- [What the task asks]
Extract the passage from "Accordingly, the data" to "for the arbitration." in the AB 51 arbitration text below, copying it word for word.

- [Source extract]
============================================================

Proponents of AB 51 (Gonzalez), as they have with previous versions of this legislation, make a number of claims that are addressed below:
Claim: Arbitration Is a Secret Process in California – False
California Code of Civil Procedure Section 1281.96 requires a quarterly report by all private arbitration companies that administer arbitrations in this state. These quarterly reports must be published on the arbitration company’s website and be made available to download without a fee and include the following information:
1) if the arbitration was designed through a pre-dispute agreement and if the agreement identified the arbitration company as the provider;
2) the name of the parties involved;
3) the nature of the dispute;
4) if an employment dispute, the employee’s wage/salary range;
5) who is the prevailing party in arbitration;
6) the total number of occasions the business or employer has been a party to an arbitration administered by the arbitration company;
7) the total number of occasions the business or employer has been a party to a mediation conducted by the arbitration company;
8) if the consumer party was represented by an attorney;
9) the date the private arbitration company received the demand for arbitration, the date the arbitrator was appointed, and the date of disposition by the arbitrator or private arbitration company;
10) the type of disposition of the dispute, if known, including withdrawal, abandonment, settlement, award after hearing, award without hearing, default, or dismissal without hearing;
11) the amount of the claim, the amount of the award, and any other relief granted, if any; and,
12) the name of the arbitrator, his or her total fee for the case, and the percentage of the arbitrator’s fee allocated to each party.
Although civil courts are open to the public and court documents generally are not confidential, a similar quarterly report of all civil disputes in California’s courts regarding the parties involved, claims alleged, and outcomes, as that required for arbitration companies, is not available.
Accordingly, the data that arbitration companies are required to collect and report is much more comprehensive and accessible for the public to review. The public would have to review dockets across the state to create a report comparable to that required for arbitration companies.
Claim: Employers Benefit from Paying for Arbitration – False
In California, employers are required to pay for any costs of arbitration that would not be incurred in civil litigation. See Armendariz v. Foundation Health Psychcare Services, Inc., 24 Cal.4th 83 (2000) (stating that an employee cannot pay any type of expense that the employee would not be required to pay if he or she filed the case in civil court). As a result, businesses are required to pay for the arbitration.
Claim: Employers “Pick” the Arbitrator and Benefit as “Repeat Players” – False
In California, an arbitrator must be “neutral” and cannot be picked by the employer. In Sanchez v. Western Pizza Enterprises, Inc., 172 Cal.App.4th 154 (2009) (overturned on other grounds), the court deemed an arbitration agreement unenforceable where the employer picked the specific arbitrator to decide the case as the arbitrator was not “neutral.”
In addition, California Code of Civil Procedure Section 1281.9 requires an arbitrator to disclose to all parties prior to the arbitration the following information:
1) familial relationships with any of the parties or lawyers involved;
2) personal relationships with any of the parties or lawyers involved;
3) service as an arbitrator for one of the parties or attorneys involved within the last five years, including all of the case information and the results of each case;
4) any other professional relationships with the parties or attorneys involved in the case;
5) any financial relationships with the parties or attorneys involved in the case; and,
6) any other matter which might create doubt as to whether the arbitrator can be impartial.

============================================================

- [Data]
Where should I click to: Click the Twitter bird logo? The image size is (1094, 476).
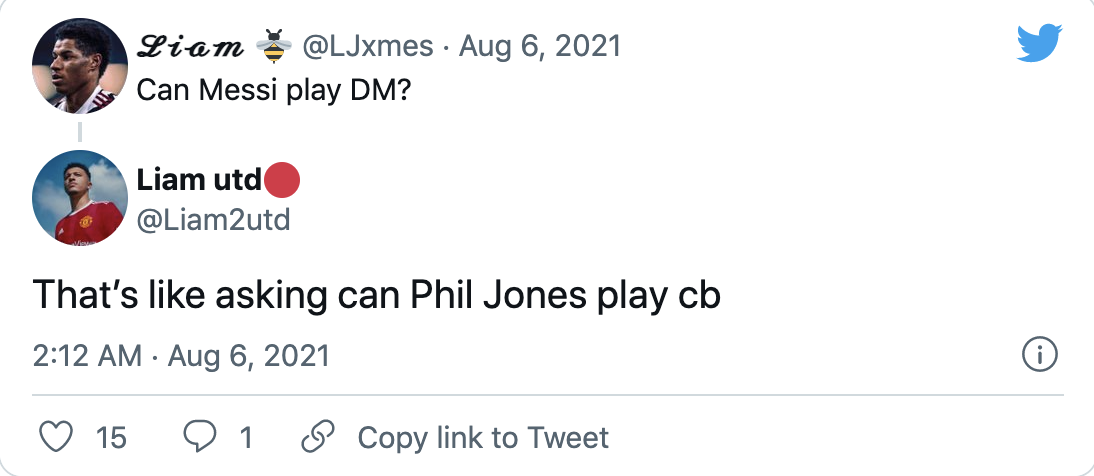[1038, 44]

============================================================

- [Solved problem]
Accordingly, the data that arbitration companies are required to collect and report is much more comprehensive and accessible for the public to review. The public would have to review dockets across the state to create a report comparable to that required for arbitration companies.
Claim: Employers Benefit from Paying for Arbitration – False
In California, employers are required to pay for any costs of arbitration that would not be incurred in civil litigation. See Armendariz v. Foundation Health Psychcare Services, Inc., 24 Cal.4th 83 (2000) (stating that an employee cannot pay any type of expense that the employee would not be required to pay if he or she filed the case in civil court). As a result, businesses are required to pay for the arbitration.